_What is expected_
In the entries below, find each line with the word "Given" and pull it out.

(Saved data entries)
____
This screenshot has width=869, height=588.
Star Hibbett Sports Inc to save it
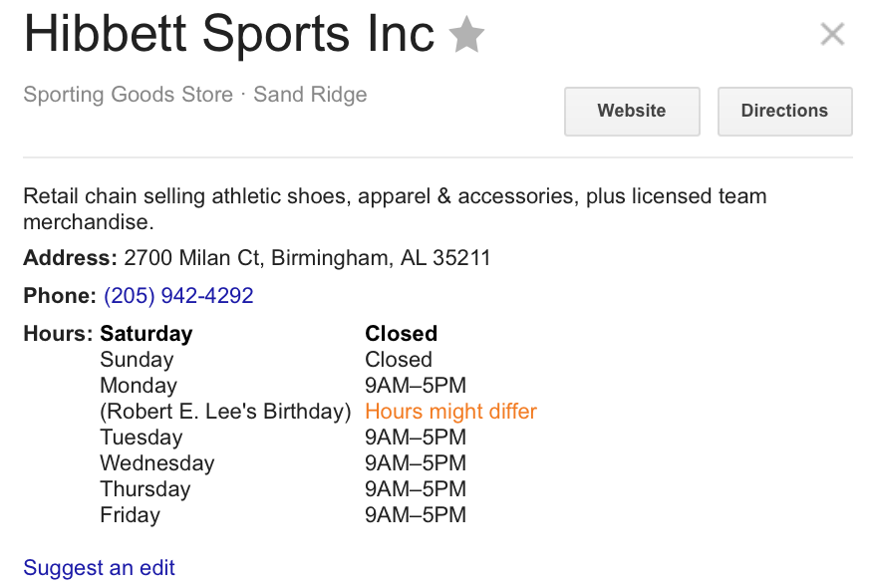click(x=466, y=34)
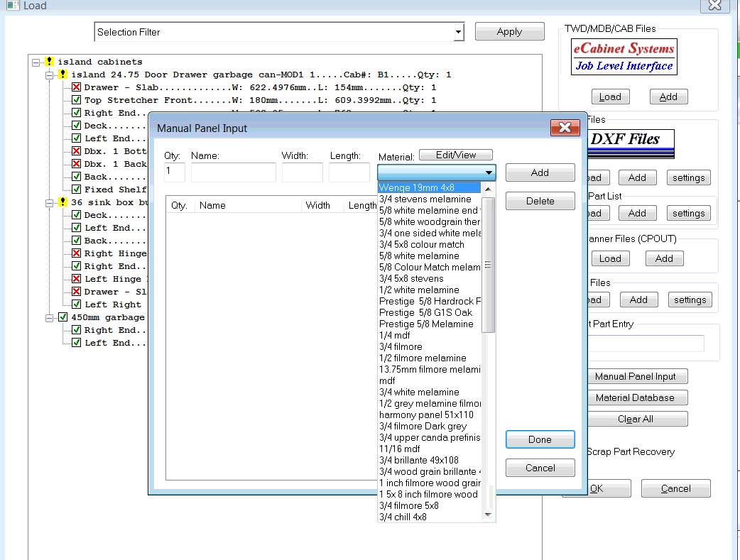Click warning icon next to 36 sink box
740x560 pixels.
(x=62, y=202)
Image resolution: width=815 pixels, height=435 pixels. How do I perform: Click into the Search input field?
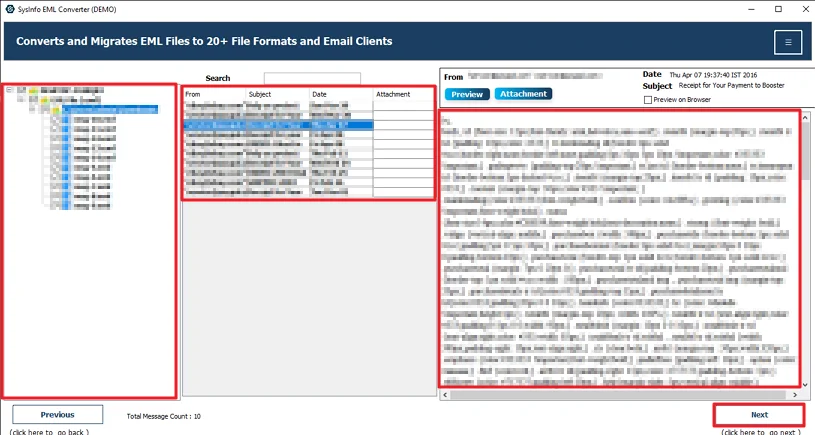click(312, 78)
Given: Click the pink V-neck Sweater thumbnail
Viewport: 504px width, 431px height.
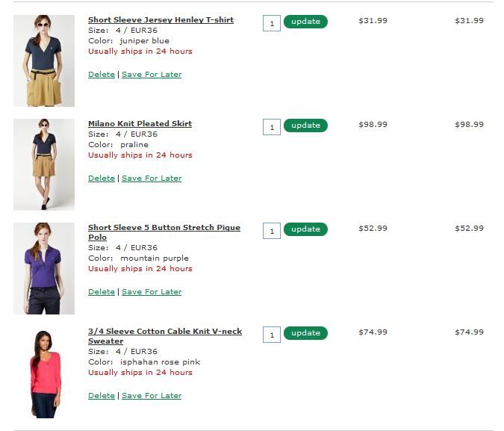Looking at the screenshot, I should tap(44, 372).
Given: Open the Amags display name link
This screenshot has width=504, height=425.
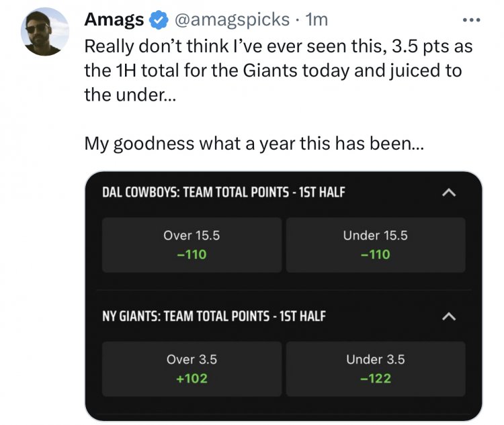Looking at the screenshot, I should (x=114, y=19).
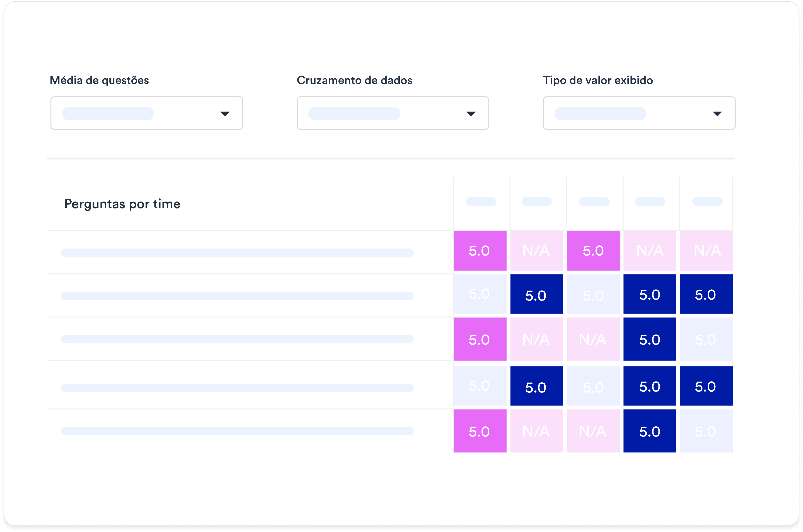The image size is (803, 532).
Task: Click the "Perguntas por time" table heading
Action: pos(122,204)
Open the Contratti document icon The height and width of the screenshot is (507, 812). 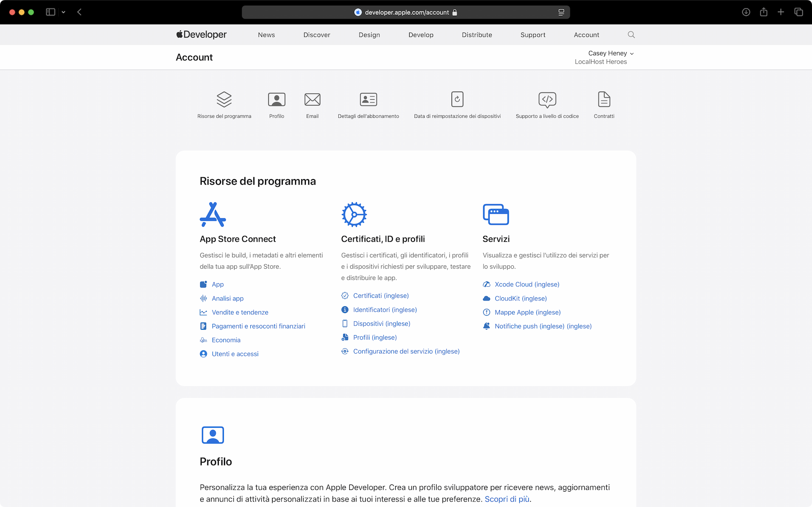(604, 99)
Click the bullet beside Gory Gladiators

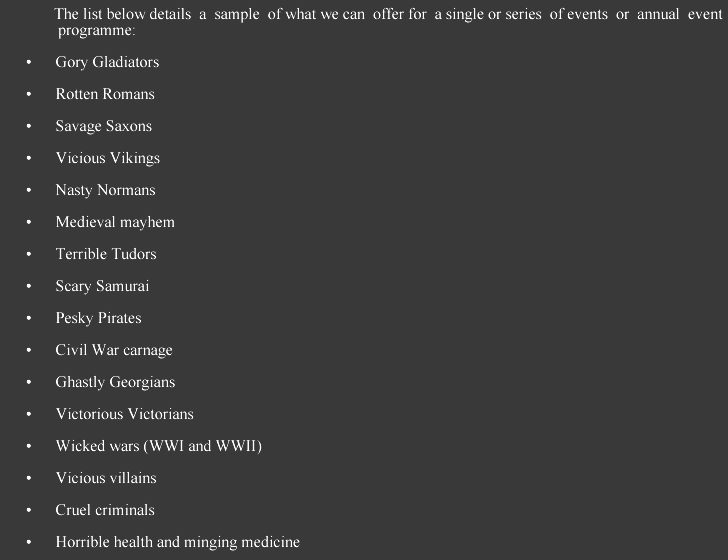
____
_Response below_
Given: Click the pink V-neck Sweater thumbnail
Given: Open the Amags display name link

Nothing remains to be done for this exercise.